Exercise: Copy out the lines of the material below from the one containing "Task: Apply italic" through the one containing "Action: (182, 138)", both included, without changing anything.

[Start Records provided]

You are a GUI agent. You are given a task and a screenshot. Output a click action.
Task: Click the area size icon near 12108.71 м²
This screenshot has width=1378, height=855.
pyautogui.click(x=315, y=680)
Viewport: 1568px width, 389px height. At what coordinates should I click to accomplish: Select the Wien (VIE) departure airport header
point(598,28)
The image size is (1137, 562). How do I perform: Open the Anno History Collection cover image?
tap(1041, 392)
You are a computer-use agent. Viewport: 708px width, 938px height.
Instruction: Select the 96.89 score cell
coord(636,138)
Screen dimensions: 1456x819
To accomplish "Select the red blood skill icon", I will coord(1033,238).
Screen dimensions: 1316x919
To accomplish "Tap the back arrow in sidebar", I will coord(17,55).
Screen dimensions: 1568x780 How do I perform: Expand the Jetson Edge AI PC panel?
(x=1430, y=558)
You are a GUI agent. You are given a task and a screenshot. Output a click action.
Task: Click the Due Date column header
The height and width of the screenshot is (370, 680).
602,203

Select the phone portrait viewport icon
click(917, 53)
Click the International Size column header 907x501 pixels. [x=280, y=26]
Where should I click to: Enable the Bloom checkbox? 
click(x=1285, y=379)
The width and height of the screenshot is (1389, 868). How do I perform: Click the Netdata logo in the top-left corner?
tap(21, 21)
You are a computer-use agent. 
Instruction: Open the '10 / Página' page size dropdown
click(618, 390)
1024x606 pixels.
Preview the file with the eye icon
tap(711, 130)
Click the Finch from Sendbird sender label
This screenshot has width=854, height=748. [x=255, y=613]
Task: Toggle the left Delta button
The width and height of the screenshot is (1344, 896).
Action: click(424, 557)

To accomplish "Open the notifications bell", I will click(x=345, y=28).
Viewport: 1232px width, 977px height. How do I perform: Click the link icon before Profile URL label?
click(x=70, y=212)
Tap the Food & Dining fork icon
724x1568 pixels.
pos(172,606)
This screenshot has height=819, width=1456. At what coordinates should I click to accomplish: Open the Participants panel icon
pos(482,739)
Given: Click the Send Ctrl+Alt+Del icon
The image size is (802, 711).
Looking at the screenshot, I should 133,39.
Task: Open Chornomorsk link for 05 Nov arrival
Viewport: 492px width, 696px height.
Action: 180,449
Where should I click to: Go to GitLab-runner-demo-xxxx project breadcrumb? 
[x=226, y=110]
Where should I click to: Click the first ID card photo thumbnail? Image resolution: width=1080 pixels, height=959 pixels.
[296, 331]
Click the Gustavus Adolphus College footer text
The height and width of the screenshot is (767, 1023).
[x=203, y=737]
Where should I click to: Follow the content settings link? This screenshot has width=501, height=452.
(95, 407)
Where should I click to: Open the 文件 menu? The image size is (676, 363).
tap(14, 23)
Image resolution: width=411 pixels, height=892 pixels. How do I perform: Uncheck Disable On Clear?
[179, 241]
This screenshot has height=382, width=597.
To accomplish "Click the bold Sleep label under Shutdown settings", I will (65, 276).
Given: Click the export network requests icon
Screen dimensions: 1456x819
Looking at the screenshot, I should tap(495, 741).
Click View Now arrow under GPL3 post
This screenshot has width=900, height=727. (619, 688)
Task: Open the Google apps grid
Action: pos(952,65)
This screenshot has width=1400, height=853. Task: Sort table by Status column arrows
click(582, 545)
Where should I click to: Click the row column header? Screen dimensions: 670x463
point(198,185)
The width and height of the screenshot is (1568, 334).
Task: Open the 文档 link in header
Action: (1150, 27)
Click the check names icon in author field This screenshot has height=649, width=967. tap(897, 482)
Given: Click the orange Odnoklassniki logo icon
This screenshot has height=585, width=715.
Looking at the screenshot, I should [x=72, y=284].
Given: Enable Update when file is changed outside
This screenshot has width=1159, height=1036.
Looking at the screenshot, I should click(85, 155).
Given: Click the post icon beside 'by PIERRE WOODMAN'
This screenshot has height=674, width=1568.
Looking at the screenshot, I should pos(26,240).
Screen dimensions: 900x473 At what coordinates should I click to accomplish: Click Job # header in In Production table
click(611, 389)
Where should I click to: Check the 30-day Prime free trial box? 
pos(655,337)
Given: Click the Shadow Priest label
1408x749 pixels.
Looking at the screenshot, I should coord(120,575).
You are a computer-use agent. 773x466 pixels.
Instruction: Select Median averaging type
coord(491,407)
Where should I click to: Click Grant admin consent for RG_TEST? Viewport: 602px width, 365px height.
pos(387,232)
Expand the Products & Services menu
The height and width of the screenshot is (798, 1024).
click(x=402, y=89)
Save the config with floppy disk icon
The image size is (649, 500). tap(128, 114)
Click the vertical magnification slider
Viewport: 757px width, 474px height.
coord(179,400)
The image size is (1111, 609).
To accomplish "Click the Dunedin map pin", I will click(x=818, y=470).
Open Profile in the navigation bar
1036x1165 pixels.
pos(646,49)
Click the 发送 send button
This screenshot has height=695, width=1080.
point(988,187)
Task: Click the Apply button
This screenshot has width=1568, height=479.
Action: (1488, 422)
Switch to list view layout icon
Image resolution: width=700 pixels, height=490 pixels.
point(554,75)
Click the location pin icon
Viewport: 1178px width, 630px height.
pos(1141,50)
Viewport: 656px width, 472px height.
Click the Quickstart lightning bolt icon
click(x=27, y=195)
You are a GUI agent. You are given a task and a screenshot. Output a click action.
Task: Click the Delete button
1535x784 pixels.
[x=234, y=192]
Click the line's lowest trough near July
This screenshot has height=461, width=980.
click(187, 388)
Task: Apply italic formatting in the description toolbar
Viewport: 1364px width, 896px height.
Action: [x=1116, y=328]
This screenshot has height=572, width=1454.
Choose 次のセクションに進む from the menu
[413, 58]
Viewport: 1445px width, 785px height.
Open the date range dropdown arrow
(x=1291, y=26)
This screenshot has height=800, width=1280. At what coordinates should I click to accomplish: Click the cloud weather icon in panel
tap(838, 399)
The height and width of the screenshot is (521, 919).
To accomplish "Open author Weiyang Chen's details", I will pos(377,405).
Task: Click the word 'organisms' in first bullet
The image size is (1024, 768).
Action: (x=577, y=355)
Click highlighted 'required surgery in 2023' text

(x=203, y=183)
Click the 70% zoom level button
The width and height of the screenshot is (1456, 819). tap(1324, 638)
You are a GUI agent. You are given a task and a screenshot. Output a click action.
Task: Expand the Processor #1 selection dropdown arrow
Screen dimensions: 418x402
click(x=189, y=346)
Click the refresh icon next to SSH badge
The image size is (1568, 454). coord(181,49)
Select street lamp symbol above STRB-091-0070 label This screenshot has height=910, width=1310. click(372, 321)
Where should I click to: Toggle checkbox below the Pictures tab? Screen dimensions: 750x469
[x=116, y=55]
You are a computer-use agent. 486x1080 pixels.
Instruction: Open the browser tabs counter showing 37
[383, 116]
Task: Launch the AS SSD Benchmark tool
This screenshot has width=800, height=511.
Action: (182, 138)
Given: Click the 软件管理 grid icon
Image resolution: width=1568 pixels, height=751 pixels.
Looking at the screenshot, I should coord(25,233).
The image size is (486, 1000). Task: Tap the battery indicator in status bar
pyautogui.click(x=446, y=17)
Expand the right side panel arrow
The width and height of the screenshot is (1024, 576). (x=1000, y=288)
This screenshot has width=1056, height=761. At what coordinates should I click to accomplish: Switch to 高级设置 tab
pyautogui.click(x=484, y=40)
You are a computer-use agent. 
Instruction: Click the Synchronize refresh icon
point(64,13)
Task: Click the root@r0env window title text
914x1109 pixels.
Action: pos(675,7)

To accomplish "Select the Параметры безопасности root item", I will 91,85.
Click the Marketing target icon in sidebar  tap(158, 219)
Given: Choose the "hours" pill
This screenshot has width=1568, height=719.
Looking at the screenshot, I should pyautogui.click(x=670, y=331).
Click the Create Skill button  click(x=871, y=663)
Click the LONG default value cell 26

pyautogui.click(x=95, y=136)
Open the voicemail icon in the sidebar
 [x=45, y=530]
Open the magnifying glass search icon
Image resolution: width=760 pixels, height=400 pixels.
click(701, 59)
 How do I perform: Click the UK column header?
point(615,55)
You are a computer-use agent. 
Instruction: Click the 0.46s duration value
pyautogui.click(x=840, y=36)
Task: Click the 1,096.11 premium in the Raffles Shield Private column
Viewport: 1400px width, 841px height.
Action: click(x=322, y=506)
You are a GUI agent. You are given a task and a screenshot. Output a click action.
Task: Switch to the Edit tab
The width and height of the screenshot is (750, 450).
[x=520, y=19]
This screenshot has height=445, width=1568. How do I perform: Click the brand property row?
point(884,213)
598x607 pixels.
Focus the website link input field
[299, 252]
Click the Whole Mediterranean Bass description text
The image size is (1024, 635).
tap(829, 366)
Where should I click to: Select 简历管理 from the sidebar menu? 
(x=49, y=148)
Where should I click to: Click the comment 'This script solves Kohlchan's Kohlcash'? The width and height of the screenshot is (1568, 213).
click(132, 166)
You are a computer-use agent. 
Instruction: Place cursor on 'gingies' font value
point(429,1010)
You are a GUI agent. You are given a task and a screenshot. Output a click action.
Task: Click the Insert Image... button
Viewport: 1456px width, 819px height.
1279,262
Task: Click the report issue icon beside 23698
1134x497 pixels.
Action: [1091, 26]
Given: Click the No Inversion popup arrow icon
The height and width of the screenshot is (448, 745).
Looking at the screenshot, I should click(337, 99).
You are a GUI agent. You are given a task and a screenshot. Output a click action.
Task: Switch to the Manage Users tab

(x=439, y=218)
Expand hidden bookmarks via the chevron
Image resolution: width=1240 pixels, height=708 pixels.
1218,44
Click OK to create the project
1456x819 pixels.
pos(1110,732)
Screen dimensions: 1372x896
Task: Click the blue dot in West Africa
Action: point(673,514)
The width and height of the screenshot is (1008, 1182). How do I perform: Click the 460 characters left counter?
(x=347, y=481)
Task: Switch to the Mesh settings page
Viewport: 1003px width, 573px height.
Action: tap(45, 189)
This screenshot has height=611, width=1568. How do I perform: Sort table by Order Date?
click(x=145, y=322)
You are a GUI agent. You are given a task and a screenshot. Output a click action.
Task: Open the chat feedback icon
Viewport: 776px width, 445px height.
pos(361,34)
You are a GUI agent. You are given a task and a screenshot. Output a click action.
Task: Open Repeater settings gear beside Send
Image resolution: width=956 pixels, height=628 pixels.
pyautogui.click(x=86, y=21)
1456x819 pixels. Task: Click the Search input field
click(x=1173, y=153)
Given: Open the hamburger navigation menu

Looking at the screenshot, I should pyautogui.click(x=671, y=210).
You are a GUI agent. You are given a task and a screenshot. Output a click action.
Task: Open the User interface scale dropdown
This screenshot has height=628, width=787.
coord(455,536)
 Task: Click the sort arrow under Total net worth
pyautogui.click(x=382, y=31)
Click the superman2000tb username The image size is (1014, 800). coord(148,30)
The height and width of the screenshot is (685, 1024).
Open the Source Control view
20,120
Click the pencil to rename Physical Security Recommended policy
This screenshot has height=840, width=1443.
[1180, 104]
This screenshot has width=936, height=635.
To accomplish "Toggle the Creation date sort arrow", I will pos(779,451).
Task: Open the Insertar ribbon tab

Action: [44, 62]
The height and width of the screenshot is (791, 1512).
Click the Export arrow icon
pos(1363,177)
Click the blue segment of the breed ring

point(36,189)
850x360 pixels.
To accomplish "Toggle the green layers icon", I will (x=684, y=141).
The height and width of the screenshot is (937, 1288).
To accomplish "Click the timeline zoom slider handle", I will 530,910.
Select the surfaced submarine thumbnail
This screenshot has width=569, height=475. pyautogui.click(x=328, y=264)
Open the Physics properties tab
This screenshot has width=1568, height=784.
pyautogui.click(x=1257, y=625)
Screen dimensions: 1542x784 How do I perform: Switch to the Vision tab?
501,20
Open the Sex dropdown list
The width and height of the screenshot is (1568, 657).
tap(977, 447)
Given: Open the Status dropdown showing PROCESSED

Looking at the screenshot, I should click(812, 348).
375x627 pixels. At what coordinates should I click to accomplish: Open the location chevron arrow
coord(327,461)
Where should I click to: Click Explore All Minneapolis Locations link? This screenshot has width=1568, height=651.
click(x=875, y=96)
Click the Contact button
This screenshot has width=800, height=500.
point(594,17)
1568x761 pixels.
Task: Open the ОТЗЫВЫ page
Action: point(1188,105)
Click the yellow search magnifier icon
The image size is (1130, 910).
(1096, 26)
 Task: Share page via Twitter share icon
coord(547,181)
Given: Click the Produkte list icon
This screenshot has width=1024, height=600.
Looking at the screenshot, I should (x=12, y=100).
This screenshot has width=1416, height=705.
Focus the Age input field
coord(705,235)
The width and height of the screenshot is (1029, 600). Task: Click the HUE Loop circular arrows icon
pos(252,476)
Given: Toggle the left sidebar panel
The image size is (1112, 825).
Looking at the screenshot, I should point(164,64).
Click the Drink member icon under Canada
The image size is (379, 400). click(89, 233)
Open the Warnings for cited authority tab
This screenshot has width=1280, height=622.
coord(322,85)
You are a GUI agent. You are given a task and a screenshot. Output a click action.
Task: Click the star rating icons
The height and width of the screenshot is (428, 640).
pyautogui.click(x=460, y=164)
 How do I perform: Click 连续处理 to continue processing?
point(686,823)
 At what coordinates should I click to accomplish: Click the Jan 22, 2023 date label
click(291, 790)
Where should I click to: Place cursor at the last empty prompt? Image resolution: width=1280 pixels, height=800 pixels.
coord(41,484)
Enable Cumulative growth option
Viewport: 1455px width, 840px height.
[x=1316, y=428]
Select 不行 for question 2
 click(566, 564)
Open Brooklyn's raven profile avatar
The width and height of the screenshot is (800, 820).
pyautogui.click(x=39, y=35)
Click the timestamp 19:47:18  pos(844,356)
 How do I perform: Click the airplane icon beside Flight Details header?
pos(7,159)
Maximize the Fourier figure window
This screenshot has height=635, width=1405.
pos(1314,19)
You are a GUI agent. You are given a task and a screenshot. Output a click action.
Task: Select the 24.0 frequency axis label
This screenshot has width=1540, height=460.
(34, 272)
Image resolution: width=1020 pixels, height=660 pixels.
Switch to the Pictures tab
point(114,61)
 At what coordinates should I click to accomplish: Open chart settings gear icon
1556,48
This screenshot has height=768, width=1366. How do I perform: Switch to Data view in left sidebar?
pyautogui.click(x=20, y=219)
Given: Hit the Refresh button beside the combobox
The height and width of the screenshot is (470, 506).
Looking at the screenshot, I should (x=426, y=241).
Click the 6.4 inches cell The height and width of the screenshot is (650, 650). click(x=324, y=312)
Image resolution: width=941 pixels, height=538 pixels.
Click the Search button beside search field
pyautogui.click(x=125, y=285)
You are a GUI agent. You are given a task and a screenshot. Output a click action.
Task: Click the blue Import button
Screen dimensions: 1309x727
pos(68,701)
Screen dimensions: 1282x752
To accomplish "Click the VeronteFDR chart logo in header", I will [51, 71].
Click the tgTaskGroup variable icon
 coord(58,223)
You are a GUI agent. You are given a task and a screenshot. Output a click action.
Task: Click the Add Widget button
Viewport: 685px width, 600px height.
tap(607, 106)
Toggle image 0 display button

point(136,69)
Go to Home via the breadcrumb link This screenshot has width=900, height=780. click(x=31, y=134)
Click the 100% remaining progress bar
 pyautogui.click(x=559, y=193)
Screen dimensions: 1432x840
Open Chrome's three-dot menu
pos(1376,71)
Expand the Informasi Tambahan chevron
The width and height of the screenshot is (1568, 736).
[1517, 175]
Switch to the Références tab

[End Records provided]

Answer in full:
Task: Apply italic formatting in the description toolbar
Viewport: 1364px width, 896px height.
Action: [x=1116, y=328]
This screenshot has height=572, width=1454.
Choose 次のセクションに進む from the menu
[413, 58]
Viewport: 1445px width, 785px height.
Open the date range dropdown arrow
(x=1291, y=26)
This screenshot has height=800, width=1280. At what coordinates should I click to accomplish: Click the cloud weather icon in panel
tap(838, 399)
The height and width of the screenshot is (521, 919).
To accomplish "Open author Weiyang Chen's details", I will pos(377,405).
Task: Click the word 'organisms' in first bullet
The image size is (1024, 768).
Action: (x=577, y=355)
Click highlighted 'required surgery in 2023' text

(x=203, y=183)
Click the 70% zoom level button
The width and height of the screenshot is (1456, 819). tap(1324, 638)
You are a GUI agent. You are given a task and a screenshot. Output a click action.
Task: Expand the Processor #1 selection dropdown arrow
Screen dimensions: 418x402
click(x=189, y=346)
Click the refresh icon next to SSH badge
The image size is (1568, 454). coord(181,49)
Select street lamp symbol above STRB-091-0070 label This screenshot has height=910, width=1310. click(372, 321)
Where should I click to: Toggle checkbox below the Pictures tab? Screen dimensions: 750x469
[x=116, y=55]
You are a computer-use agent. 486x1080 pixels.
Instruction: Open the browser tabs counter showing 37
[383, 116]
Task: Launch the AS SSD Benchmark tool
This screenshot has width=800, height=511.
Action: (182, 138)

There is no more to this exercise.